── AVAILABLE DATA ──

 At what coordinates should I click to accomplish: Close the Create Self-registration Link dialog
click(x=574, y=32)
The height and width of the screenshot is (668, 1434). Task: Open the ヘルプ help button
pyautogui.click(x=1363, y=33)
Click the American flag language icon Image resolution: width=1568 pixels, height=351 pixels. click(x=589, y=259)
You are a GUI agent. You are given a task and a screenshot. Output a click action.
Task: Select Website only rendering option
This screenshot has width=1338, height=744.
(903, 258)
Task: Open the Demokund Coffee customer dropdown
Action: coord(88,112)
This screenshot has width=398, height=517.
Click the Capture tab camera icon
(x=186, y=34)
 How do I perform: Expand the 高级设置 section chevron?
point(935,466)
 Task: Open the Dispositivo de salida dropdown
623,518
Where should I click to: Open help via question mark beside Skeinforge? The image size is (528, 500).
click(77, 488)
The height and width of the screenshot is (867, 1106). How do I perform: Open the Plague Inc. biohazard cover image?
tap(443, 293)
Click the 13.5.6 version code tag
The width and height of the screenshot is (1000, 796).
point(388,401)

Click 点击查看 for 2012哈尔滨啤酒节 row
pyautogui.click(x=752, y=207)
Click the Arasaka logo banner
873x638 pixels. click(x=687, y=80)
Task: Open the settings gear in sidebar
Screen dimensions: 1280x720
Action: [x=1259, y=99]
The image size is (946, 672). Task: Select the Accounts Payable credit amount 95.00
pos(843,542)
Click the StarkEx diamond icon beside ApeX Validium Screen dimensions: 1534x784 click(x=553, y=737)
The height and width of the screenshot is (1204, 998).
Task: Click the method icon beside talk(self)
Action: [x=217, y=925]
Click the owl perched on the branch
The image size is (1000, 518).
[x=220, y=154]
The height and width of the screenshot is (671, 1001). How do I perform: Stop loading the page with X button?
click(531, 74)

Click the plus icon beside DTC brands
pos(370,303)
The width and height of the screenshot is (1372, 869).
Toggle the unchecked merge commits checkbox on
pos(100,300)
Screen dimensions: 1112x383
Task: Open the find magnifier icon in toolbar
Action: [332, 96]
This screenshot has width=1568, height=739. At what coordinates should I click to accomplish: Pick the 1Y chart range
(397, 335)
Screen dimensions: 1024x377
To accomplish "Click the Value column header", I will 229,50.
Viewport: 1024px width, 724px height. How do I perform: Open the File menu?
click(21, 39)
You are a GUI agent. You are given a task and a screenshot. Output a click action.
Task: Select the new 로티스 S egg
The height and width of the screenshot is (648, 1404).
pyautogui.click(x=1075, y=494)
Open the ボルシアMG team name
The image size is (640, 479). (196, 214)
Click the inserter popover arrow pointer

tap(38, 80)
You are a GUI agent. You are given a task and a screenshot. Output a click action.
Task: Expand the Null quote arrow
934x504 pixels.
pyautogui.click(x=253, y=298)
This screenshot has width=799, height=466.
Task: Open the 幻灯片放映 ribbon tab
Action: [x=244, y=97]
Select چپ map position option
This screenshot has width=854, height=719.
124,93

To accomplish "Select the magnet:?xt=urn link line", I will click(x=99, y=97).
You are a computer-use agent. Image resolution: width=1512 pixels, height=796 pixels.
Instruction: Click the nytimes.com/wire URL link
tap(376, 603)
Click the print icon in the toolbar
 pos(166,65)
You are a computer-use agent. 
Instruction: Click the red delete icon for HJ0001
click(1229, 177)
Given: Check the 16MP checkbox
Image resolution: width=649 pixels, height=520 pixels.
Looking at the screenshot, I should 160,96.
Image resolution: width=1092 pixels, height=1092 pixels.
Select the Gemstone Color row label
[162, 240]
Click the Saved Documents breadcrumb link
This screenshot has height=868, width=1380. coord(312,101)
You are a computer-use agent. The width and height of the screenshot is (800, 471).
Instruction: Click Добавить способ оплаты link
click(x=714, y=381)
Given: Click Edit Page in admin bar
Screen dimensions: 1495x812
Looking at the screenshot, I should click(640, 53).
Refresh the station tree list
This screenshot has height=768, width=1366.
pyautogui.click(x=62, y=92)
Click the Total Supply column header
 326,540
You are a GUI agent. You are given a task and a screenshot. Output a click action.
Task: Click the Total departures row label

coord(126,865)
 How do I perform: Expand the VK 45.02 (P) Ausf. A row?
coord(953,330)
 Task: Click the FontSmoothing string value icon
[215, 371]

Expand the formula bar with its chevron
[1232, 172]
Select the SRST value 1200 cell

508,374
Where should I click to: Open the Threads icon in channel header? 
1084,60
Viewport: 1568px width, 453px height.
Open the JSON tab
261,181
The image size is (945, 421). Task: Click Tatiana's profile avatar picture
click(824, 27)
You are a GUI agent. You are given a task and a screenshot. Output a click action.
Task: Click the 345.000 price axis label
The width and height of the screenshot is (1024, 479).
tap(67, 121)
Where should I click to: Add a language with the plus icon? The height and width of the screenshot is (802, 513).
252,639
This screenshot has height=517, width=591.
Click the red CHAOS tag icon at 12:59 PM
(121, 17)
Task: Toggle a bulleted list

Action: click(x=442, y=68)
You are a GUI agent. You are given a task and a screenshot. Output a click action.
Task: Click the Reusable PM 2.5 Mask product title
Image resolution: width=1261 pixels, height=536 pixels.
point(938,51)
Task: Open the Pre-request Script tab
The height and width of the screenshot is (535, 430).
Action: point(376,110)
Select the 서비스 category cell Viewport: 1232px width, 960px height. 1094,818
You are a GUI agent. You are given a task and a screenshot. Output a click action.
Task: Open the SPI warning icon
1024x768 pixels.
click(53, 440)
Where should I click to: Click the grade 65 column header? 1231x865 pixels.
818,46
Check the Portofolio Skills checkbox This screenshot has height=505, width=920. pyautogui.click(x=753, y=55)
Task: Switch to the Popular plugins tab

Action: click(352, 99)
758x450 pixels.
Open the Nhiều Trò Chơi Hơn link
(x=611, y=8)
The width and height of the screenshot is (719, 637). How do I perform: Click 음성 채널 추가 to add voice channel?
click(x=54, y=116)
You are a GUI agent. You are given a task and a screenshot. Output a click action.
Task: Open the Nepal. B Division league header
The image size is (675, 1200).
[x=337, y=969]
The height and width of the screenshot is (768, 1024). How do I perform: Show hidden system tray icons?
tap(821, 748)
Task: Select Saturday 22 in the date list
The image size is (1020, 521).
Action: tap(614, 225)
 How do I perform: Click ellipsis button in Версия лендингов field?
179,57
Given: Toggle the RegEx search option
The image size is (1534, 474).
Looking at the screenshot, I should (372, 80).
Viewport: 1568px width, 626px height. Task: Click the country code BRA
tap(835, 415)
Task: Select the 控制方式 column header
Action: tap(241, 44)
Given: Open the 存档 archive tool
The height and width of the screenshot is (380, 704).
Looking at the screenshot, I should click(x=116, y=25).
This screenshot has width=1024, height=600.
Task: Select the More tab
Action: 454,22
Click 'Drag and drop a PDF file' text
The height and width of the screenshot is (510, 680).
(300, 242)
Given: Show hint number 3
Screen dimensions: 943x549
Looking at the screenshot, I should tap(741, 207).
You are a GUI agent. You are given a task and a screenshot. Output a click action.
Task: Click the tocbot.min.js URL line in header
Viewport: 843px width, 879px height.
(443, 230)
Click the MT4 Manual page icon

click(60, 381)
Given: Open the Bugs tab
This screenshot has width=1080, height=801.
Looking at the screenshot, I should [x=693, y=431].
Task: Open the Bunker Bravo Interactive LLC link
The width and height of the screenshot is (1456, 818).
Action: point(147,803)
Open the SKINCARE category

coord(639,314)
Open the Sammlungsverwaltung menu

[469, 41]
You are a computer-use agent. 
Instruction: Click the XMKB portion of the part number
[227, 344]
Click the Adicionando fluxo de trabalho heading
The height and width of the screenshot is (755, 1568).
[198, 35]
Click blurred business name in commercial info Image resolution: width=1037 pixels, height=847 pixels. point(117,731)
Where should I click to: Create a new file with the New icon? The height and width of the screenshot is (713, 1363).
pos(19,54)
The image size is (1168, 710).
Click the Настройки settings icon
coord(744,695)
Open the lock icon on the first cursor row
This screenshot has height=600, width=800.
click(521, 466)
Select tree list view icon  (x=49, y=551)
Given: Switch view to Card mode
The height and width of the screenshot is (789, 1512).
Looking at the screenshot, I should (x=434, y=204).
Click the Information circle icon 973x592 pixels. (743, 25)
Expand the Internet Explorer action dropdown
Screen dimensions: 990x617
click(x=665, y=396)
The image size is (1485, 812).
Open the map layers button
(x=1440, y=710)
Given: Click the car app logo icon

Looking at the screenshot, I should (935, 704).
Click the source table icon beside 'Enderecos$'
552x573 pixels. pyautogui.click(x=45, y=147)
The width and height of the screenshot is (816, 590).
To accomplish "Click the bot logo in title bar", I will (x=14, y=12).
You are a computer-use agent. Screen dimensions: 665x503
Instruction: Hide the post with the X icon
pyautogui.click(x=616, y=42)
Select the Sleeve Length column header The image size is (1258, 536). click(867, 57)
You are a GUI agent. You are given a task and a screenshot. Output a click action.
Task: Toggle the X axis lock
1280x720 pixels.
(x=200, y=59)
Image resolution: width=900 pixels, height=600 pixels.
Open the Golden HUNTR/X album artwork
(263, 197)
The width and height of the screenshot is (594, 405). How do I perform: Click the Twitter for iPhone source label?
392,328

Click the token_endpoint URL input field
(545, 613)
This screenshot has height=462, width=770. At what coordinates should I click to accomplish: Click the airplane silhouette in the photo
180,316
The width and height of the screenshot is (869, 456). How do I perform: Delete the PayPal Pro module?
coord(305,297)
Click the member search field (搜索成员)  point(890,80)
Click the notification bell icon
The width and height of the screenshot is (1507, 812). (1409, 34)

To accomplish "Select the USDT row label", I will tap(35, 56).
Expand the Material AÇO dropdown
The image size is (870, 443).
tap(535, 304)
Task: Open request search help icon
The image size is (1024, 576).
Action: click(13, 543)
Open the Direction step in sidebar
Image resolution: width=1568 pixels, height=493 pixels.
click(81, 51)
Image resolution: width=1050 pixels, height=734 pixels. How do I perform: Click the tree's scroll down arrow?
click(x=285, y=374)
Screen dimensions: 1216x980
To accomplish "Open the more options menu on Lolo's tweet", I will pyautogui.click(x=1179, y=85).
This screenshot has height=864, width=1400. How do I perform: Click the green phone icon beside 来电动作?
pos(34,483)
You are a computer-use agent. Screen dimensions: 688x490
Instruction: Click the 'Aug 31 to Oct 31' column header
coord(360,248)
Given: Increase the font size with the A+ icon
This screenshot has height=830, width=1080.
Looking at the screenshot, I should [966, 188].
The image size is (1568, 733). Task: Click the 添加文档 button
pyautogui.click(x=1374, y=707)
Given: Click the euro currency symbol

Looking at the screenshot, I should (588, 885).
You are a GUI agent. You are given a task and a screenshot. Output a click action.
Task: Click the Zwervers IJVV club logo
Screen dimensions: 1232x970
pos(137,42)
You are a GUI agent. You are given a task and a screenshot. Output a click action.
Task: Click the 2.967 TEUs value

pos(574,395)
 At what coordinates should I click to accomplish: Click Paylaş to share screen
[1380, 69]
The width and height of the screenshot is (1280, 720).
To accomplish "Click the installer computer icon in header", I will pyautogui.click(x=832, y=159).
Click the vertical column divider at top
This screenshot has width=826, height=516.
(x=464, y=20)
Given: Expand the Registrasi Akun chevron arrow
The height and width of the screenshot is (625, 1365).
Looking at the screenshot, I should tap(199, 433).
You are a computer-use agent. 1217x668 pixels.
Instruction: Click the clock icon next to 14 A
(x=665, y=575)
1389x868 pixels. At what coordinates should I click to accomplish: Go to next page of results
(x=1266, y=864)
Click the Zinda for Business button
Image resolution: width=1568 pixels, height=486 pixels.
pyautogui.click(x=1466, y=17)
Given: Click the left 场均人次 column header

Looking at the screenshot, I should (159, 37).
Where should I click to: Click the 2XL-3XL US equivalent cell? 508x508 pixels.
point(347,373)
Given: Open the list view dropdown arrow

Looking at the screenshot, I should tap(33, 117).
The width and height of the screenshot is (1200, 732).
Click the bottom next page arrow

───

_TASK DESCRIPTION_
Show me every line of the entries above that holds "axis".

_WORKED SOLUTION_
Task: Click the 345.000 price axis label
Task: Toggle the X axis lock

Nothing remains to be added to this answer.